In agreement with other studies (Marvel and Paradiso 2004; Bora et al. 2013; Siegel-Ramsay et al. 2022), participants also reported cognitive impairments, which may further exacerbate employment difficulties. Cognitive impairment may be associated with medication side effects, residual depressive symptoms or neurocognitive decline (Marwaha et al. 2013; Kim et al. 2018; Lu et al. 2022). Cognitive remediation, behavioral interventions to improve cognition, has been extensively studied and validated for schizophrenia. Recently, there has been increased interest in cognitive remediation for bipolar disorder (Vieta et al. 2013; Kim et al. 2018), although more research is required to establish its effectiveness. Other interventions include more aggressive treatment of depressive symptoms or pharmacotherapy targeting cognitive impairments (Gitlin and Miklowitz 2017).

Individuals with bipolar disorder also reported difficulty with their identity and an overall lack of stability. In another qualitative study in bipolar disorder, individuals reported that dysregulated and contradicting emotional experiences combined with self-doubt in their abilities contributed to a reduced sense of self. Investigators also reported that individuals with bipolar disorder reported a stronger sense of self when they had greater control of their symptoms and learned to integrate the conflicting nature of their condition into their identity (Inder et al. 2008).
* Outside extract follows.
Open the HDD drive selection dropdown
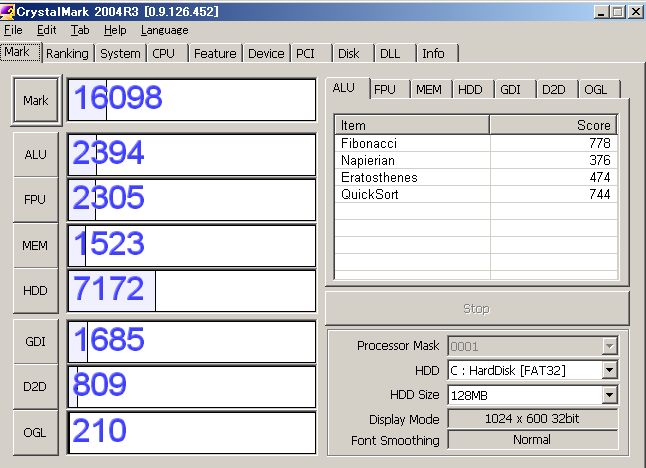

Participants in the study also identified social support as a deciding factor in their quality of life. People with bipolar disorder experience more significant disruptions in relationships, higher divorce rates and are less likely to get married (Kogan et al. 2004; Granek et al. 2016). Greater focus and characterization of the larger functional and psychosocial difficulties typical to the condition are an essential first step toward improving outcomes and quality of life for those with bipolar disorder.

Although not the primary focus of this study, it is also essential to remember that a diagnosis of bipolar disorder impacts not only the patient but also close family members and friends. The clinical realities of care and increased healthcare costs impact families of an individual with bipolar disorder (Chatterton et al. 2008; Delmas et al. 2011). Caregivers of individuals with bipolar disorder report high levels of distress concerning the patient's symptoms and long-term function. Reported distress increases when the diagnosed individuals have more significant functional deficits, increased symptoms, or cycling. Caregivers also report that their reduced mental and physical health when caring for someone with bipolar causes significant distress. (Reinares et al. 2006) Most critically, individuals with bipolar disorder have more negative outcomes when their caregiver reports a higher subjective burden of care. (Perlick et al. 2004; Reinares et al. 2006; Hadryś et al. 2011).

Regarding social and self-identity, psychotherapy for bipolar should focus on recognizing and managing symptoms and social functioning (Geddes and Miklowitz 2013) while also challenging the person's association of a psychiatric diagnosis with incompetency and inadequacy (Yanos et al. 2010). Social skills training has also shown some benefits in individuals with bipolar disorder (Aruldass et al. 2022). Additionally, treatments that address comorbidities that impact social relationships or identity (i.e., personality disorders) should be incorporated into the treatment of bipolar disorder for the individual (Bateman et al. 2015). Finally, researchers and clinicians should focus on identifying and treating the condition at earlier stages to lessen the progressive nature of the illness and more quickly moderate the symptoms that contribute to diagnosed individuals' social, personal identity and employment issues.(Correll et al. 2007; Berk et al. 2010; Tse et al. 2014; Yildiz 2021).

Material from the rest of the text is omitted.